WORK TO DO
Copy everything from the line containing "1372x893 pixels." down to the end of the material, substituting "timeline cursor" for "timeline playhead" and keeping everything else unchanged.
-- begin MATERIAL TO PROCESS --
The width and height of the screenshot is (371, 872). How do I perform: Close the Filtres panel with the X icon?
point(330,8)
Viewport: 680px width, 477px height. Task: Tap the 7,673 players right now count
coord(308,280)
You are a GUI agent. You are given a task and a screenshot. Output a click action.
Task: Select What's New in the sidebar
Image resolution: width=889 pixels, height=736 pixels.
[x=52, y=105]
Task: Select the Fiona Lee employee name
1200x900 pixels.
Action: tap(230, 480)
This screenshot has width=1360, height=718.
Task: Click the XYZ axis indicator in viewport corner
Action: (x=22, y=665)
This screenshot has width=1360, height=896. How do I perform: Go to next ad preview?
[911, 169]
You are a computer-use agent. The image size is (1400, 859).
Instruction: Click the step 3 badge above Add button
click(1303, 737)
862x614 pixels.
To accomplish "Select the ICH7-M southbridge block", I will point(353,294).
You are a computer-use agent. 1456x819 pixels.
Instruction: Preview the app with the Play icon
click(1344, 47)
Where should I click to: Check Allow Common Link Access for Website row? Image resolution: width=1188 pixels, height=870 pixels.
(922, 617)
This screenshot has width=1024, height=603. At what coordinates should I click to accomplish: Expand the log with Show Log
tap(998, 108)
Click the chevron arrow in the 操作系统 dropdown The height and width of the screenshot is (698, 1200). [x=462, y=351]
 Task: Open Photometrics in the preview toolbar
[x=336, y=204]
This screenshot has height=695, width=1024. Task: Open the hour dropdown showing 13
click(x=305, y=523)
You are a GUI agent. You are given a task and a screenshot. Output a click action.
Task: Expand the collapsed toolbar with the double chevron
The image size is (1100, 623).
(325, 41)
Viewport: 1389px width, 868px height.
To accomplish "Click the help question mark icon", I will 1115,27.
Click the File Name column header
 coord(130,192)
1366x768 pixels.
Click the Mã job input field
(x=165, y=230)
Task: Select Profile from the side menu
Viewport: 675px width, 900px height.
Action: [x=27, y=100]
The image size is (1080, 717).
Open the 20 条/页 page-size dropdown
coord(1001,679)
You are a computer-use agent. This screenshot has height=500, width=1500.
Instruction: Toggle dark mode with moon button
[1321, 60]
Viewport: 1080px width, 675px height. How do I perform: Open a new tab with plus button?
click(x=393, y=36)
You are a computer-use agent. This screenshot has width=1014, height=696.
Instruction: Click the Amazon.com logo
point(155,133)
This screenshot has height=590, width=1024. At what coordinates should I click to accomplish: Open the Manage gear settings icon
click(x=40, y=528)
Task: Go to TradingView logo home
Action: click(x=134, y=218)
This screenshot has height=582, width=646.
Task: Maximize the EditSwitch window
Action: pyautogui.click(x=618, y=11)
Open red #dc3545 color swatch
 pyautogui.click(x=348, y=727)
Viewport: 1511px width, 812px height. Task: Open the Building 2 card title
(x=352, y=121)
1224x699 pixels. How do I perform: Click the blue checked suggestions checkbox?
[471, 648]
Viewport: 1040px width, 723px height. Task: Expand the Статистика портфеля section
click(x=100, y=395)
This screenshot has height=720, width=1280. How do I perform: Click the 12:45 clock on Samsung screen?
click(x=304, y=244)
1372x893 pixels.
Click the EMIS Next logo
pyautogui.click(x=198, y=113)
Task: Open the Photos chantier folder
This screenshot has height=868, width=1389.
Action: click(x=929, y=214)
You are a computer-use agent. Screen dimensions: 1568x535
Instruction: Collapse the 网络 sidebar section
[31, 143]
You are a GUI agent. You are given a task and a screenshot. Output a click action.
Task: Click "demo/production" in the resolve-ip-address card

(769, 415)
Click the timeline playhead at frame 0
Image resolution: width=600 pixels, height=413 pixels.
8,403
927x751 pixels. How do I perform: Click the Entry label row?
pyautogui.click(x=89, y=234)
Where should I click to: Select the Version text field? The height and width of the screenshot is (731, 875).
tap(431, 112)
-- end MATERIAL TO PROCESS --
ANSWER FOR THE TASK
1372x893 pixels.
Click the EMIS Next logo
pyautogui.click(x=198, y=113)
Task: Open the Photos chantier folder
This screenshot has height=868, width=1389.
Action: click(x=929, y=214)
You are a computer-use agent. Screen dimensions: 1568x535
Instruction: Collapse the 网络 sidebar section
[31, 143]
You are a GUI agent. You are given a task and a screenshot. Output a click action.
Task: Click "demo/production" in the resolve-ip-address card

(769, 415)
Click the timeline cursor at frame 0
Image resolution: width=600 pixels, height=413 pixels.
8,403
927x751 pixels. How do I perform: Click the Entry label row?
pyautogui.click(x=89, y=234)
Where should I click to: Select the Version text field? The height and width of the screenshot is (731, 875).
tap(431, 112)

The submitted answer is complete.